CaptainCanada
Shield of the True North
- Joined
- Jul 26, 2006
- Messages
- 4,626
- Reaction score
- 16
- Points
- 58
There's plenty. Sansa is one of the original eight main characters; she is not a prop for Tyrion and the Tyrells, which is what she became in season 3.Agreed. And it's not like she's been a leading player in the books. I don't see what more they could do with her in the show.
They could, for instance, have properly adapted the wedding story, instead of gutting it in order to make Tyrion look squeaky clean (as well as much of the drama), in the process stripping away all her agency. When she refused to kneel, she was defying House Lannister in the only way she could. In the show, she meekly goes along with everything. In the books, she never forgets that the Lannisters are her enemies. The show panders to Tyrion fanboys who think he isn't her enemy just because he's nicer to her personally than her other captors, having them pal around, even after the Red Wedding, when she's supposed to be aloof (which is, as the books repeatedly show, her only way to defend herself). And again here, crying and confiding in Tyrion, instead of refusing to cry in front of a Lannister and maintaining her perfect icy wall as a line of defense.

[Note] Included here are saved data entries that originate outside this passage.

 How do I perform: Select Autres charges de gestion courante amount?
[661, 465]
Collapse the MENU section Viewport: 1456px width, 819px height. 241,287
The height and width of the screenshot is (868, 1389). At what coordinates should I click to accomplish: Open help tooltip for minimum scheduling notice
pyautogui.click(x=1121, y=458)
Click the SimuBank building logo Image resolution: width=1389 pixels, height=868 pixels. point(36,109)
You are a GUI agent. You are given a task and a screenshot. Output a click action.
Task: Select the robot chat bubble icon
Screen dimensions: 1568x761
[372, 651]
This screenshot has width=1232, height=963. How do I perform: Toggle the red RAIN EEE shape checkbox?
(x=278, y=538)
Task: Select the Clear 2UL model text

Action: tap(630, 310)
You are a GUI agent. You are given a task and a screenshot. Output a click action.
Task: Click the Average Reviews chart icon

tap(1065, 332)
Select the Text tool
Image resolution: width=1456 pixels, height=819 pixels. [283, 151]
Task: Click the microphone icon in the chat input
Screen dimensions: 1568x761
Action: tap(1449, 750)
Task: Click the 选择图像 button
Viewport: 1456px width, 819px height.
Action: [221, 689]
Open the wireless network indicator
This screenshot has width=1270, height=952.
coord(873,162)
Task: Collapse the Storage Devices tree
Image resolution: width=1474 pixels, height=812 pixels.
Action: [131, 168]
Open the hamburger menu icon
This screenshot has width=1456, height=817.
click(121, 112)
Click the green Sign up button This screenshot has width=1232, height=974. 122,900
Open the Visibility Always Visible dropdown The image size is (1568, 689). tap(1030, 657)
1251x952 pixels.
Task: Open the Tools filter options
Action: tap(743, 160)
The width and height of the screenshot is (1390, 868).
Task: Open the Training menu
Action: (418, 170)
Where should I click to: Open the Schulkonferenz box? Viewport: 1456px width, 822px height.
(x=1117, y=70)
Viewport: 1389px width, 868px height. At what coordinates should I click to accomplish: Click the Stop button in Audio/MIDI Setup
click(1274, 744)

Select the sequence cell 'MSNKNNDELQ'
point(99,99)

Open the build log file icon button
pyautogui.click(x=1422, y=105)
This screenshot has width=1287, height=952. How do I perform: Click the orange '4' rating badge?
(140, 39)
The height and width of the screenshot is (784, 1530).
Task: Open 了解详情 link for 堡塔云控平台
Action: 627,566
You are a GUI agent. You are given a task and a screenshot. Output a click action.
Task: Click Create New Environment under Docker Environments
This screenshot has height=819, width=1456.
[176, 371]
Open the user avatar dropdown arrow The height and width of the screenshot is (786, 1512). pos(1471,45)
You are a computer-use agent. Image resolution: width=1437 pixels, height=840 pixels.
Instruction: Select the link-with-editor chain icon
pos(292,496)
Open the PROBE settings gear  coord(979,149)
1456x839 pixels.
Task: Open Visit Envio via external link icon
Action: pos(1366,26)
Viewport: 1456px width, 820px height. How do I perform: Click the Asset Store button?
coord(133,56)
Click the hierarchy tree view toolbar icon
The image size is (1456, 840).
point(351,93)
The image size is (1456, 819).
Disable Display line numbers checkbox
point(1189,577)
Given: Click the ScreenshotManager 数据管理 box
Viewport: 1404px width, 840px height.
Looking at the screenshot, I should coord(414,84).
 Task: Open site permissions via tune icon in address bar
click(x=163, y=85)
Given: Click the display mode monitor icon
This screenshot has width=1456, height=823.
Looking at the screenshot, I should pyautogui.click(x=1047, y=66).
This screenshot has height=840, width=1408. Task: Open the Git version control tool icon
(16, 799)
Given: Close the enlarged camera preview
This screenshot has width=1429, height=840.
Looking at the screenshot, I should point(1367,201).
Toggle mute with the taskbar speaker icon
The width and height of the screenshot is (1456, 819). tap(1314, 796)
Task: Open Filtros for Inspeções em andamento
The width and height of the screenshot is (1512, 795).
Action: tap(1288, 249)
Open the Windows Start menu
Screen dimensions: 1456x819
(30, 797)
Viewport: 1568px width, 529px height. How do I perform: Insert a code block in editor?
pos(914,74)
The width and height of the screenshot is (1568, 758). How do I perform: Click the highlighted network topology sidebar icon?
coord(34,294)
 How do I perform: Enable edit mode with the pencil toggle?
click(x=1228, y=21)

They could also refrain from turning her story into a long series of jokes at her expense. Last season like a third of her scenes were built around punchlines about how dumb she is. Sansa doesn't know the word "****"! Sansa thinks her family will be coming to her wedding! Sansa completely misses Margaery's adult conversation and thinks her mom told her all this (and doesn't see how awesome being forced to marry Tyrion so that his family can absorb the Stark family lands will be, because he's great in bed)! Sansa is engaged to Gay Loras and doesn't notice that Gay Loras is gay! Notice how none of that was in the book.
The show also pretty much completely strips her storyline of her own perspective. Instead of being told with her as the protagonist, the show at length shows everybody else acting on her, reducing her to an object, rather than the audience's focal point. The wedding story, case in point. We see Varys, Olenna, Margaery, and Littlefinger all talking about Sansa at length, well before we ever see her; by the time she's onscreen, there's nothing the audience is remotely wondering about, and they approach the scenes from the perspective of the people manipulating her, rather than from Sansa's shoes.
Sophie Turner is wonderful. The writing for the character in season 3 was abysmal.Sophie Turner has been amazing.
I would love for Sophie to have gotten the chance to act so many of the character's best scenes that got the axe, like her wedding reaction.